[Trabalho pedido]
1. Transcreva do texto sobre tratamentos estéticos o trecho que começa nas palavras "A máscara na" e termina após as palavras "se daria importância.".
2. De acordo com o texto sobre tratamentos estéticos, de quanto foi o aumento dos pedidos de tratamentos de estética facial registado por Susana Vilaça na sua clínica do Porto, em relação a período igual de 2019?

A máscara na cara é, por outro lado, outro motivo para tratamentos na zona dos olhos, porque destacar o olhar.
“Ao destacar o olhar, destaca imperfeições, como a ptose palpebral (queda da pálpebra superior), dermatocalasia palpebral (aumento de peso ou gordura nas pálpebras superiores, podendo causar diminuição do campo visual superior) e também, por esse motivo se verificou o aumento da procura pela blefaroplastia”, explica.
Cristina Queirós, docente na Faculdade de Psicologia e Ciências da Educação da Universidade do Porto, considera que o trabalho online com vídeo vem revelar “todas as imperfeições” a que geralmente não se daria importância.
"As pessoas a ficarem a ver-se a si próprias durante horas numa câmara como se estivessem ao espelho, os detalhes são ampliados”, aumentando os sentimentos de desagrado constantemente e afetando a autoestima”.
A médica dermatologista Susana Vilaça registou na sua clínica do Porto um aumento de pedidos de tratamentos de estética facial na ordem dos 20% em relação a período igual de 2019, mesmo de jovens adolescentes que chegam com mais doenças de pele, como o acne, derivado do uso de máscaras nas aulas e do stress relacionado com a covid-19.
Quando recomeçou a prática médica, depois de quase três meses parada, fez o “dobro dos tratamentos” em 2020 do que havia feito em 2019.

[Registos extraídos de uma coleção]
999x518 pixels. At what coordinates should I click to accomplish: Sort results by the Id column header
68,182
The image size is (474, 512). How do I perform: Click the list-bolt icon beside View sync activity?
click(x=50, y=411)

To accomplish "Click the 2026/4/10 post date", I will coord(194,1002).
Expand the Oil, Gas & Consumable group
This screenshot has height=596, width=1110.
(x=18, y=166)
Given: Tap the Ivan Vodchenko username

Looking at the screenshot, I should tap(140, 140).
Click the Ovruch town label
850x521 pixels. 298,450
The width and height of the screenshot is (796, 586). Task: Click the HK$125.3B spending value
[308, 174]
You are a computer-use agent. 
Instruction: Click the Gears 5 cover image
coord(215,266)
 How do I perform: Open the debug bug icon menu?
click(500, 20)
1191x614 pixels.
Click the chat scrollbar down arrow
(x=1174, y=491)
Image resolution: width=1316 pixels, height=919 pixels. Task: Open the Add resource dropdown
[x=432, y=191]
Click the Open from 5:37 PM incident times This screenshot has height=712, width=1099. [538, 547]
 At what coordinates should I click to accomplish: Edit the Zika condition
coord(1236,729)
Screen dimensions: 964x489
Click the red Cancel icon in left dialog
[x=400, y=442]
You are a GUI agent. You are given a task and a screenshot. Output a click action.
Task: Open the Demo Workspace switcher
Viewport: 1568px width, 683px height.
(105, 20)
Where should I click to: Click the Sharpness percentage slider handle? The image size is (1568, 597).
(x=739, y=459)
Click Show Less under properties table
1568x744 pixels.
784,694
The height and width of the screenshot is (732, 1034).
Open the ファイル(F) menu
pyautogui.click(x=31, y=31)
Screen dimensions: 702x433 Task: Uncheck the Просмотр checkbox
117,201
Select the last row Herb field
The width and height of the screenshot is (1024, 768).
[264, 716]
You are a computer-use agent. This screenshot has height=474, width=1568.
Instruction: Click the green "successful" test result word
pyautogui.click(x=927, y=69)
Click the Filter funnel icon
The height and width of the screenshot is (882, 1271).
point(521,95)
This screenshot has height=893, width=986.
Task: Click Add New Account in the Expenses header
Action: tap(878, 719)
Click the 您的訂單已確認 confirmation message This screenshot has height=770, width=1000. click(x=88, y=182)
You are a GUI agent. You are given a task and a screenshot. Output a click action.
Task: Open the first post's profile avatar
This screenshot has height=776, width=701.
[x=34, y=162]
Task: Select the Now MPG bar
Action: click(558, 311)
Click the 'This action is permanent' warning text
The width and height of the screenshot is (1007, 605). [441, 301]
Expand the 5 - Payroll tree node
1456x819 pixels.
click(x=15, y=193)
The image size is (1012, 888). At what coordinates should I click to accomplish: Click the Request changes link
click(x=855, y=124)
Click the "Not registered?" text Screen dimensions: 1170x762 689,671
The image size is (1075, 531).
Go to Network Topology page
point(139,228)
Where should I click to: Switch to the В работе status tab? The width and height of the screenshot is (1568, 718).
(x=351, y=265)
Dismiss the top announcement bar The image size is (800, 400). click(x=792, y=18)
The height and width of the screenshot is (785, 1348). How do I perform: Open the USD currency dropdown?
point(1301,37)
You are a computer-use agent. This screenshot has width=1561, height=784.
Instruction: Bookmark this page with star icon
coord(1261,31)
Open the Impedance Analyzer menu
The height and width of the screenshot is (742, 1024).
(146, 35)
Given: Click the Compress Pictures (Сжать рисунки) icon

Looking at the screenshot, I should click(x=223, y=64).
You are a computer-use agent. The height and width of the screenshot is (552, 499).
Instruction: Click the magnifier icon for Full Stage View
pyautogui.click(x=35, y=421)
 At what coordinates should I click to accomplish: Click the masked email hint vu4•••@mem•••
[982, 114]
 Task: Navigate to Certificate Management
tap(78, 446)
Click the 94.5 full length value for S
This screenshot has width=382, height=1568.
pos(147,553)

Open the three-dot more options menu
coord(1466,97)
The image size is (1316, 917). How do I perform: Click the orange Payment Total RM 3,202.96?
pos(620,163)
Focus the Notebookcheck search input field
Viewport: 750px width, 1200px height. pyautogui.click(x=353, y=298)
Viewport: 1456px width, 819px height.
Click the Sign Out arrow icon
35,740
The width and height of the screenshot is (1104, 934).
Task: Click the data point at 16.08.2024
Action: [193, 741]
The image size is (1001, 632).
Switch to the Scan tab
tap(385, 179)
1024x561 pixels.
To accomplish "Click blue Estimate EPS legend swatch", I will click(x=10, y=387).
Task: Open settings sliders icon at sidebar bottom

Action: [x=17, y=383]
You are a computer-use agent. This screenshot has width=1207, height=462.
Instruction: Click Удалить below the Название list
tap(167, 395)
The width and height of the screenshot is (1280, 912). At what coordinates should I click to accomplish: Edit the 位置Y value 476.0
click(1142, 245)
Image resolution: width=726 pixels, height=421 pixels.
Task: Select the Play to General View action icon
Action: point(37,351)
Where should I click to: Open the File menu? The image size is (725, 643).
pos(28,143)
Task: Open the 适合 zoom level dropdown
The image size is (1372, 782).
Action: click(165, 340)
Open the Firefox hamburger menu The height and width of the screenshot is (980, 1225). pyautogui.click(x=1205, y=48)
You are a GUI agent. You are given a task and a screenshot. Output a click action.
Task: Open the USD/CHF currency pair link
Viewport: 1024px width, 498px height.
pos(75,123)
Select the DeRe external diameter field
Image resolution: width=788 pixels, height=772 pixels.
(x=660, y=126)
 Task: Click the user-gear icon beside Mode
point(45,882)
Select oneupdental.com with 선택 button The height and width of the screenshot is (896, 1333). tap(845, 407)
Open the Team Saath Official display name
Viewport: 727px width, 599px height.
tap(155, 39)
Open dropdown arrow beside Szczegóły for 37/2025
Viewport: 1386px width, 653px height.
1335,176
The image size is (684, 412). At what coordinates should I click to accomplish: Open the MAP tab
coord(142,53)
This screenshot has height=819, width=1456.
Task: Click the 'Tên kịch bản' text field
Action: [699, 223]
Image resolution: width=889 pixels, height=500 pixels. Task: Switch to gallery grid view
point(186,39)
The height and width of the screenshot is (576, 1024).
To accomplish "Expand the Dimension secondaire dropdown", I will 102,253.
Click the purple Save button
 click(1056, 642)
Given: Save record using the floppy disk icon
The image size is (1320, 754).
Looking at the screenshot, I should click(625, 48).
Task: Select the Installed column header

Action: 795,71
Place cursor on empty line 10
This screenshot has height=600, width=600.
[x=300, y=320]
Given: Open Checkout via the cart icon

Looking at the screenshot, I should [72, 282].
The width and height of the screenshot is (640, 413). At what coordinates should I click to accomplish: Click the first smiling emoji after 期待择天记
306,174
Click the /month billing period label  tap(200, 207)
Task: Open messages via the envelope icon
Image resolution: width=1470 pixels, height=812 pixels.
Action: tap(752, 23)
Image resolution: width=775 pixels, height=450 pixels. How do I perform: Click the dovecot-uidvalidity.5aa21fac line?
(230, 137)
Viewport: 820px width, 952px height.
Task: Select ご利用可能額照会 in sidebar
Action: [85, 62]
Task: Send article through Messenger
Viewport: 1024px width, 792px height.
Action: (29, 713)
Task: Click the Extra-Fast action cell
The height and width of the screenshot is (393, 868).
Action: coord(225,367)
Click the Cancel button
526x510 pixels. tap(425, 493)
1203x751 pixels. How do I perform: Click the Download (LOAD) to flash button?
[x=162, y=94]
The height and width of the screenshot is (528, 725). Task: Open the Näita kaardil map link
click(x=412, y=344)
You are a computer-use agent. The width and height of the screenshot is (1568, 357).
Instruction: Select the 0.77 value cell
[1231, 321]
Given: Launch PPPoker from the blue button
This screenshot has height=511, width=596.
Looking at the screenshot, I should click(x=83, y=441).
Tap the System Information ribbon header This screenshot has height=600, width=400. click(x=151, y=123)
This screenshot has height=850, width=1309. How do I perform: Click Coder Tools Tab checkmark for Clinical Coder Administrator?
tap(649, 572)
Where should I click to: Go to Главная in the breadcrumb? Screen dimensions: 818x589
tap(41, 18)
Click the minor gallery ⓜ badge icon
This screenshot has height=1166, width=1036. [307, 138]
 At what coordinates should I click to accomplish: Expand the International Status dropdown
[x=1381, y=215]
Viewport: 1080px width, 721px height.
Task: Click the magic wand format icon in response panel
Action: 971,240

[Respostas por tarefa]
1.
A máscara na cara é, por outro lado, outro motivo para tratamentos na zona dos olhos, porque destacar o olhar.
“Ao destacar o olhar, destaca imperfeições, como a ptose palpebral (queda da pálpebra superior), dermatocalasia palpebral (aumento de peso ou gordura nas pálpebras superiores, podendo causar diminuição do campo visual superior) e também, por esse motivo se verificou o aumento da procura pela blefaroplastia”, explica.
Cristina Queirós, docente na Faculdade de Psicologia e Ciências da Educação da Universidade do Porto, considera que o trabalho online com vídeo vem revelar “todas as imperfeições” a que geralmente não se daria importância.

2. Foi um aumento na ordem dos 20%.